The Perks of Going Far Away for College

*this appears in Spanish in our Barones Bilingues section*


Amanda Sosa

“I’m really excited to be in the warm weather, near the beach, and in a more laid-back environment where I’m sure I’ll have incredible experiences that I wouldn’t be able to have if I stayed in the East-Coast,” professed Mercedes Tijerino, a B-CC senior who will be attending San Diego State University next fall. 

Attending a distant college can be a daunting prospect for many, as you are suddenly thrust into a new lifestyle characterized by greater burden and responsibility. However, many seniors in this year’s graduating class appear ready to embrace this forecast, believing that certain benefits, such as increased independence and new experiences, will undoubtedly compensate for any minor drawback.

Mercedes, who has spent her entire life visiting California, says she has “always felt drawn to the state due to having relatives there and it feeling so comfortable.” 

Another B-CC senior, Ava Pilot, who will attend St Andrew’s University in Scotland next fall, points out another advantage of attending a faraway institution: increased academic options, which will be especially beneficial to her as an Earth and Environmental science major.

“I love the earth and science program I got into–great professors, amazing fieldwork, and a small science community,” said Ava–adding that she’s also excited to broaden her worldview and explore new places: “I’ll be able to take really easy and cheap flights all over Europe, allowing me to travel a lot.” 

Rachel Pastreich, who will attend Boston University in the fall, claims that “the school offers an excellent and in-depth program for my major, international relations.” She also looks forward to meeting new people and cultures, saying, “There are many international students at BU, so I’m excited to meet students from all over the world and learn about their cultures.”

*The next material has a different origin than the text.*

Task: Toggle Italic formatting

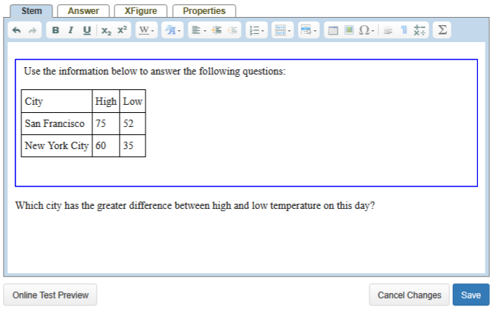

Milena Honku, a senior who will be attending Barnard College Berlin, Germany, this fall, expresses a similar sentiment, stating, “I’m excited to be exposed to a new culture.” She also looks forward to becoming more self-sufficient and experiencing living in a new region, adding, “I’m looking forward to having my own space and becoming independent–growing up, I was always obsessed with those living abroad vlogs on youtube, so I’m definitely very excited.” 

Again, this is not to say that traveling farther away for college does not have its drawbacks. Ava expressed her concerns about traveling so far, claiming, “The distance was definitely a major factor in my decision. I had to consider flights, homesickness, and the large time differences.” Mercedes carried similar concern, adding, “I didn’t choose the West Coast because it was so far away from my family. I wish it was closer. But I didn’t want to abandon my dream of moving to California just to be near people.”

Nevertheless, this should not discourage anyone from stepping outside their comfort zone and taking a leap of faith as they embark on this new chapter of their lives. Discomfort is what enables development, self-discovery, and the capacity for a new beginning, which is what these seniors seek as well.